Il resterait à montrer, en poussant dans le détail, comment dans le style même de ces poèmes on retrouve ce sentiment de l’harmonie et ce souci de l’art. La langue en est d’une extrême richesse, et on en comprend la raison. Ayant, au degré que nous savons, le goût de l’exactitude, de la précision et de la couleur, demandant, d’autre part, ses sujets à tous les temps, à tous les pays, à toutes les civilisations, à toutes les races, il a dû, s’il voulait éviter l’à peu près, la périphrase et le délayage, puiser largement dans le vocabulaire propre à chaque temps, à chaque race ou à chaque pays.
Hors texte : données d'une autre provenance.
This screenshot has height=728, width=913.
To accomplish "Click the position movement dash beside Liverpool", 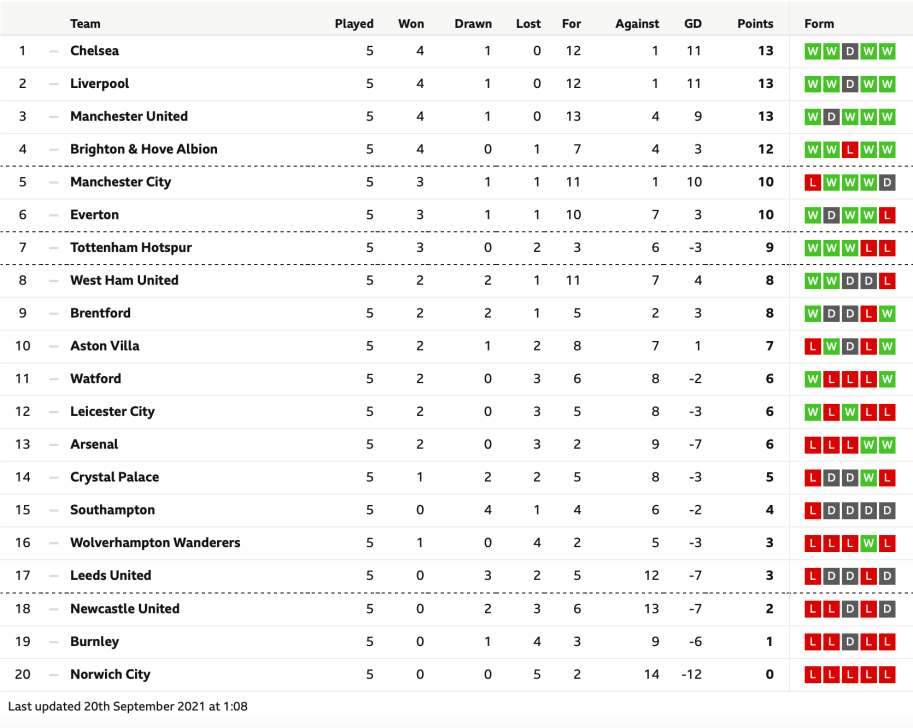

Ses descriptions de Bourbon fourmillent de termes empruntés à la faune et à la flore des régions tropicales, ou au langage créole : il n’y est question que de gérofliers et de vétivers, de mangues et de letchis, de martins et de paille-en-queue, de bygailles, de varangues, de bobres, de calaous. Dans ses poèmes orientaux, il parle d’émirs et de kalifes, de fakirs et de houris, de hûka et de santal dans ses poèmes scandinaves, de Jarls, de skaldes, de runes dans ses poèmes égyptiens, de pagne, de nome, de sistre et de nopai dans ses poèmes grecs, de khlamyde, de quadrige, d’hyacinthe, de lotos, de cratères et de canéphores : dans ses récits du Moyen Âge, de moutiers et de nonnes, de sires et de donjons, de hart et d’escarcelle de frocs et de cagoules, d’estrapade et de chevalets. Il est, je crois bien, de tous nos grands poètes, celui dont les vers roulent le plus de mots étrangers à l’usage de notre temps, ou même étrangers à l’usage de la langue

  1. Bernard Latzarus, Leconte de Lisle adaptateur de l’Orestie. Nîmes, 1920.